- _Task requirements_: Each line in the records that mentions the word "Бесплатная" needs to be listed.

- _Items from a dataset_:
========

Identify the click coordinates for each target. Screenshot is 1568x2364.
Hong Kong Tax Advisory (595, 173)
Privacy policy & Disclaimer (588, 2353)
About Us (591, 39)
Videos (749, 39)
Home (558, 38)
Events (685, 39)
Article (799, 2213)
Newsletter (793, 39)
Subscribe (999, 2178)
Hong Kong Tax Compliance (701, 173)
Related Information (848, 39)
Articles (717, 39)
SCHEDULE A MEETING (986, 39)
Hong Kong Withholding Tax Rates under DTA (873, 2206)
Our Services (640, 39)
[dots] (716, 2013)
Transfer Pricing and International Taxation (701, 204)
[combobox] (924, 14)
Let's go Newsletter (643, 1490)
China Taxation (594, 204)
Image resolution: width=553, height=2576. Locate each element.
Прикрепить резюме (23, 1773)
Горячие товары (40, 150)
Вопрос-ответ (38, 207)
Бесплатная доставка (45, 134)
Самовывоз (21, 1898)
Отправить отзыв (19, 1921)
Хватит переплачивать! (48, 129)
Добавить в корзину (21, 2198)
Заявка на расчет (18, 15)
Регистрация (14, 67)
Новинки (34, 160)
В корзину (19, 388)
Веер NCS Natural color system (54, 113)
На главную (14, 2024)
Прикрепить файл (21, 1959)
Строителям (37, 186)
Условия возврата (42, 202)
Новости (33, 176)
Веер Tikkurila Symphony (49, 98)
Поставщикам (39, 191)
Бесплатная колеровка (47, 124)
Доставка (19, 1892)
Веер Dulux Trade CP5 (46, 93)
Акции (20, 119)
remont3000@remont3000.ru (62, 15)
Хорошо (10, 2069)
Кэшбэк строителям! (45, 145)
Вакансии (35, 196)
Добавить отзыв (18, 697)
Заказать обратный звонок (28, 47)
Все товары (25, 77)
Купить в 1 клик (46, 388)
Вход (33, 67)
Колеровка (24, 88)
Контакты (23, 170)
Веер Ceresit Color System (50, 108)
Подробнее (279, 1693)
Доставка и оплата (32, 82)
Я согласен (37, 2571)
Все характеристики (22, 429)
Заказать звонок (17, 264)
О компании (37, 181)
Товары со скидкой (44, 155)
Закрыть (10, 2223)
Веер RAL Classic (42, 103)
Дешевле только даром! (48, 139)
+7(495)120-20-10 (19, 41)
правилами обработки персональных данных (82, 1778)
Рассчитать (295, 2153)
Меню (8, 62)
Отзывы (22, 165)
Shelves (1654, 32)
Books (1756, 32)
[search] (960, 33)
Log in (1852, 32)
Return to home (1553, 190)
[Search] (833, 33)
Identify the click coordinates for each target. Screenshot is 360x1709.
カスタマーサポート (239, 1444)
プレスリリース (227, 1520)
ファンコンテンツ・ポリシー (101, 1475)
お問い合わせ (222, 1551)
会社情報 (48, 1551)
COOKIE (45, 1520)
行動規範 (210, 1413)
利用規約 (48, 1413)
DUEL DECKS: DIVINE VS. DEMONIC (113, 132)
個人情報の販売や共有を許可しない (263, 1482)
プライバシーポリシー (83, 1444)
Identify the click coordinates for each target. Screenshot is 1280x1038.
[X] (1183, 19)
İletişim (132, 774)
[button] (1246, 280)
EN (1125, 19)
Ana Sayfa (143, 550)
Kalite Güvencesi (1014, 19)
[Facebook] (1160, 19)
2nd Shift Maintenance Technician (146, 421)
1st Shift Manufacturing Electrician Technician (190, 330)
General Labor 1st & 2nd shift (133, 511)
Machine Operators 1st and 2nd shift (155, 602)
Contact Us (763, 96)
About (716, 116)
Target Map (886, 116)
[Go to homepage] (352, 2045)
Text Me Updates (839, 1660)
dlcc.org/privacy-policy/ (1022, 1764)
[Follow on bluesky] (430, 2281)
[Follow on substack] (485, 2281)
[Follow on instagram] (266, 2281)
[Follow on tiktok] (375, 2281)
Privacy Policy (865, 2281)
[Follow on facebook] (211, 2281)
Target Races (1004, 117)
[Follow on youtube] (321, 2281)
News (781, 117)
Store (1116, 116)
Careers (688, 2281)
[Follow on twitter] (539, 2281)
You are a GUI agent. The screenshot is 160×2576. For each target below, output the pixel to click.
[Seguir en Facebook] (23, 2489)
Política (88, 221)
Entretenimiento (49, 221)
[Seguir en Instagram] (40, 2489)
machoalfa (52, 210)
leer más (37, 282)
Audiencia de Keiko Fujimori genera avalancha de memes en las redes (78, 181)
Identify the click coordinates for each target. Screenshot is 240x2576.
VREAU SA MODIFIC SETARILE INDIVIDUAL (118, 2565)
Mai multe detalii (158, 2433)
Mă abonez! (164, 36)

========

- _Result_:
Бесплатная доставка (45, 134)
Бесплатная колеровка (47, 124)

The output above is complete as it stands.